The biggest challenge right now is balancing the needs of all three kids. They are each 3 years apart, so Marko is still sort of in nap territory, while Laurel never needs one. Max still needs three a day. Laurel is big enough to ride her bike around the campground, but I don't trust Marko to go quite as far. Laurel will eat pretty much anything, Marko is super picky and Max still breastfeeds but also likes to make a giant mess by feeding himself finger foods when we eat. I feel like all of my brainpower goes towards just figuring out the logistics of eating and sleeping for the three of them.

We spent a lot of time swimming at the beach. I took the kids on a hike where we found a few wild blueberry and some black raspberry bushes. M took the kids fishing. We sat around a fire, toasted marshmallows and made friends with the other campers.
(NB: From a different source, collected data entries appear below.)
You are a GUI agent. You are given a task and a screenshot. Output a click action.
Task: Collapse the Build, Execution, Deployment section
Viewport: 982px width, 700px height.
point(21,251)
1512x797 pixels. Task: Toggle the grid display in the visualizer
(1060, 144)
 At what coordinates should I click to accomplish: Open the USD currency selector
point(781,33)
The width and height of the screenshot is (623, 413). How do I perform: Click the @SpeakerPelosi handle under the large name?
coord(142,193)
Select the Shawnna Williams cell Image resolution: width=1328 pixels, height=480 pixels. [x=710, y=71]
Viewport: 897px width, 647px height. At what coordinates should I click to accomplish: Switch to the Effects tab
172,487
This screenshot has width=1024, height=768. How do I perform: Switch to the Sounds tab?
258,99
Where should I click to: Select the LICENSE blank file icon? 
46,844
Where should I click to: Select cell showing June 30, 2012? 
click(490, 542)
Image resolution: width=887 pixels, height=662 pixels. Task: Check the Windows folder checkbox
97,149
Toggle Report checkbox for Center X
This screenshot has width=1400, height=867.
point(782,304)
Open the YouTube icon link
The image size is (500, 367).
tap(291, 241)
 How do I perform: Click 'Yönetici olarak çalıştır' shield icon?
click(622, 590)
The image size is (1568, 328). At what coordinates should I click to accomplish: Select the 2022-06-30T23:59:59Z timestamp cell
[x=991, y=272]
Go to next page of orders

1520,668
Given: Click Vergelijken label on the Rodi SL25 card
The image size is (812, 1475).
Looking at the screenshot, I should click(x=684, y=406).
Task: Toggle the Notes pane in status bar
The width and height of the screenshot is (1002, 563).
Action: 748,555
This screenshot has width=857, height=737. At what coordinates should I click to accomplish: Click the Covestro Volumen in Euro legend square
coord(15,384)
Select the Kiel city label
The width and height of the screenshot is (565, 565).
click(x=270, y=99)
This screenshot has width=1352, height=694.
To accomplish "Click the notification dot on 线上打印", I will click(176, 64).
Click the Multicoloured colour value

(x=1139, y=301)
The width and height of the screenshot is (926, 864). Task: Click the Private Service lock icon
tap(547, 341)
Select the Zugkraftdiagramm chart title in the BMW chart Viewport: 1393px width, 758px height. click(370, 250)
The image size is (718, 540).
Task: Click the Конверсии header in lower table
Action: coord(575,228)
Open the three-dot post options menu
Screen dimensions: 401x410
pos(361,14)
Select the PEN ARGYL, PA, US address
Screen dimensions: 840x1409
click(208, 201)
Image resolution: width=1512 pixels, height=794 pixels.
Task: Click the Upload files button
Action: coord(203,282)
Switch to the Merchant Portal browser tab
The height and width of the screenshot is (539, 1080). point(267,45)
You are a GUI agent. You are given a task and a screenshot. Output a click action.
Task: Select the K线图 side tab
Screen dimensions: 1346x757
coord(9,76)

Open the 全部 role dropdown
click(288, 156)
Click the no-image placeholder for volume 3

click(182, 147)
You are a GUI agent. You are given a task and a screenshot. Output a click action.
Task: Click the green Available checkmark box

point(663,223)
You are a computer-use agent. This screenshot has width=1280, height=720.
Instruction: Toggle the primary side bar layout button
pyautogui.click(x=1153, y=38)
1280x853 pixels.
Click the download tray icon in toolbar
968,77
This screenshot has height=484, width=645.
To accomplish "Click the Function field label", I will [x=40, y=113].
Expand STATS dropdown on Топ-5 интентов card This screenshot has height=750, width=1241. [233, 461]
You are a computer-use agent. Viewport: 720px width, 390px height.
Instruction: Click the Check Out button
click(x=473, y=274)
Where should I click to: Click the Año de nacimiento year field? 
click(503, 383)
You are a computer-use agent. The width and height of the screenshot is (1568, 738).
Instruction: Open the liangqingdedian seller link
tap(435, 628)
We brought bikes for the kids and they spent hours riding back and forth.

Poe Valley is a neat place to stay. They have a mix of tent and RV sites, some with electric and some without. There is only one bath house, but it is very well maintained and the cleanest I have ever seen. Water was hot and you could not control it, since you just hit the button and it turns on for 30 seconds (the only annoying thing about it was having to hit the button over and over again).

So, here are my lessons this time....

1) Foil packet dinners are bomb. We put mushrooms, bell peppers, pieces of sweet Italian sausage, and summer squash from our Ugly CSA on the fire, tightly wrapped in heavy duty foil. Just toss with a little oil, salt and pepper.
2) Less toys. The less I gave them, the more they just played with rocks and stuff. I brought some old yogurt containers to use as buckets.
3) We NEED to get some kind of kitchen organizer. Our campsite was a total mess and when we had to leave in a hurry when Marko got hurt, it was terrible.
4) Meeting other campers is starting to get more fun! We met another family and the kids played so well together that we exchanged addresses and hope to be pen pals.